■ GIVEN TEXT ■
## Begin

The City of Dallas Office of Cultural Affairs recently announced the city’s first Free Night of Theater, to be held from Oct. 16 through Nov. 10. If you’d like to attend one of the free nights, you must reserve tickets through the Free Night of Theater Web site, www.freenightoftheater.net, beginning at noon on Wednesday, Oct. […]


The City of Dallas Office of Cultural Affairs recently announced the city’s first Free Night of Theater, to be held from Oct. 16 through Nov. 10. If you’d like to attend one of the free nights, you must reserve tickets through the Free Night of Theater Web site, www.freenightoftheater.net, beginning at noon on Wednesday, Oct. 1.

Art&Seek has asked participating companies to let us know about the shows that you can attend for free, in the hopes that you’ll have a little easier time picking among all the enticing options. (If you’re a company that hasn’t yet replied to our query, please drop us a line at [email protected]) Otherwise, keep reading to see what our responders had to say. And if you miss the free night, but still want to check out the play, click on the theater’s name for a list of additional performances.

Theater: Charles W. Eisemann Center

  • Performance: Pinkalicious, The Musical
    Date: Oct. 19 at 2:30 pm in the Hill Performance Hall
    The script: From the popular children’s book by Victoria and Elizabeth Kann, Pinkalicious is an adorable musical about a girl who can’t stop eating pink cupcakes despite warnings from her parents. Her pink indulgence lands her at the doctor’s office with Pinkititis, an affliction that turns her pink from head to toe – a dream come true for this pink loving enthusiast. But when her hue goes too far, and Pinkalicious starts turning pink, what is she going to do? Pinkalicious is there to remind you that sometimes what you have is good enough.
    Our twist: Pinkalicous, the Musical is presented as part of Eisemann Center Presents’ new Family Theatre Series.
    This show’s for you if you like: Professional touring theater productions for the entire family — and pink cupcakes!

Theater: Dallas Children’s Theater

  • Performance: Lilly’s Purple Plastic Purse
    Free dates: Oct. 17 and 18 at 7:30 p.m.
    The script: She’s back! Make way for Lilly – the feisty, irrepressible, impulsive “queen of everything.” This spunky mouse-girl absolutely loves school until her teacher confiscates her purple plastic purse and its very important contents. Lilly’s amazing exploits become life lessons learned with plenty of fun and laughs along the way.
    Our twist: DCT opens its 25th Anniversary Season with this celebration of youth and childhood.
    Back stage: Rabin Award winning sound designer Marco Salinas brings swing, techno, musical theater and jazz to Lilly’s spectacular purse.

## End

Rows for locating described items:

## Begin

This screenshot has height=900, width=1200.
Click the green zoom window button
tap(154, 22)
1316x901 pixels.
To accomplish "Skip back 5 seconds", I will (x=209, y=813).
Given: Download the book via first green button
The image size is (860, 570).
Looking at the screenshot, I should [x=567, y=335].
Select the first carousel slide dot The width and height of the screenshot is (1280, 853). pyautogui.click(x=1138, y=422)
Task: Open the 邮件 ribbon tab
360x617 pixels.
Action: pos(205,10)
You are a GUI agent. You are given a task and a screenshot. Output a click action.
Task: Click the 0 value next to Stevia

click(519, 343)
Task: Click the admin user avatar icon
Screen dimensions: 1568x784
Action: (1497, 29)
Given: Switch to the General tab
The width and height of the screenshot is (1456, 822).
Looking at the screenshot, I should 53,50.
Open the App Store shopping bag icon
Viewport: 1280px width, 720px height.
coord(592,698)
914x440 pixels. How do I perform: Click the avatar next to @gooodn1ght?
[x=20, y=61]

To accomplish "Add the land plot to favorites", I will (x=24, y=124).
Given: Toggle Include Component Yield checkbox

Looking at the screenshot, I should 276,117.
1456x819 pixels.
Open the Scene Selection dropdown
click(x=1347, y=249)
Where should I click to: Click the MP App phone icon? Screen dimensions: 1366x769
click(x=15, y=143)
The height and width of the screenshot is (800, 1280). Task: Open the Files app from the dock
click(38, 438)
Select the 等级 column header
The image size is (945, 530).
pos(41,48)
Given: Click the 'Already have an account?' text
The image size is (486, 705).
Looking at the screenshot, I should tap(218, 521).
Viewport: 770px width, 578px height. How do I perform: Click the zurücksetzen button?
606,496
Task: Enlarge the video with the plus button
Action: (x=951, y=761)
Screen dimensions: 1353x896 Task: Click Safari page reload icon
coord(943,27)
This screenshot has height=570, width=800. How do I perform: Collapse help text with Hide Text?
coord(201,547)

## End

■ WORK TO COMPLETE ■
**a)** According to the Free Night of Theater article, when does ticket reservation open on the website?
**b)** Carry on the Free Night of Theater article from the point where it stops.
The rows aren't needed for the tasks.

■ OUTPUTS ■
**a)** At noon on Wednesday, Oct. 1.

**b)**
    Face time: Booker T. Washington High School for the Performing Arts grad Kineta Massey starred as Lilly in DCT’s 2002 production and reprises her role for a new generation of Lilly fans.
    This show’s for you if you like: Purses, disguises, rocket ships and secret backwards languages!

Theater: Dallas Children’s Theater

  • Performance: The Mummy’s Claw
    Free dates: Oct. 17, 24 and 31 and 7:30p.m.
    The script: This horror spoof will have audiences “wrapped” in suspense and laughter just in time for the arrival of King Tut’s treasures! In the grand tradition of Agatha Christie and Monty Python, a colorful collection of zany characters convene at archaeologist Sir Nevil Blore’s Egyptian “digs” to solve an ancient puzzle. A simple house party becomes a life or death struggle in the Valley of the Nile.
    Our twist: Translating hieroglyphics of an ancient curse is bound to set the supernatural in motion!
    Back stage: Don’t miss gorgeous period costumes from the early 1920s and an exotic Egyptian set.
    Face time: Marianne Galloway, founder of Risk! Theater Initiative, plays Mrs. Catharyn Ashley of Manchester.
    This show’s for you if you like: British comedy and Egypt-o-mania!

Theater: Echo Theatre

  • Performance: Going to See the Elephant by Karen Hensel and Elana Kent. Based on an idea by Patti Johns; characters created by Patti Johns, Sylvia Meredith, Elizabeth Shaw and Laura Toffenetti
    Date: Oct. 21 at 7:30 p.m.
    The script: Outside a sod hut in the Kansas wilderness of the 1870s, four frontier women wrest a living from the stubborn soil. As they cope with wolf attacks, the constant fear of Indians and the isolation of the prairie, they talk of “going to see the elephant” — living lives fueled by curiosity, wonder and hope. Going to See the Elephant reminds us that the West was not tamed by men alone.
    Our twist: This presentation is part of the Echo Reads Salon Series. It is a staged reading with a director and professional actors who have had limited rehearsal, followed by an informal Salon attended by the audience and the artists.
    Backstage: Many of the plays presented during Echo Reads go on to become full-fledged productions. Audience feedback during the post-show Salon often lets the producers know how the script will be received during the regular season.
    Face time: Since there is an audience talk-back after the production, the evening is full of fun and face-time with popular local artists.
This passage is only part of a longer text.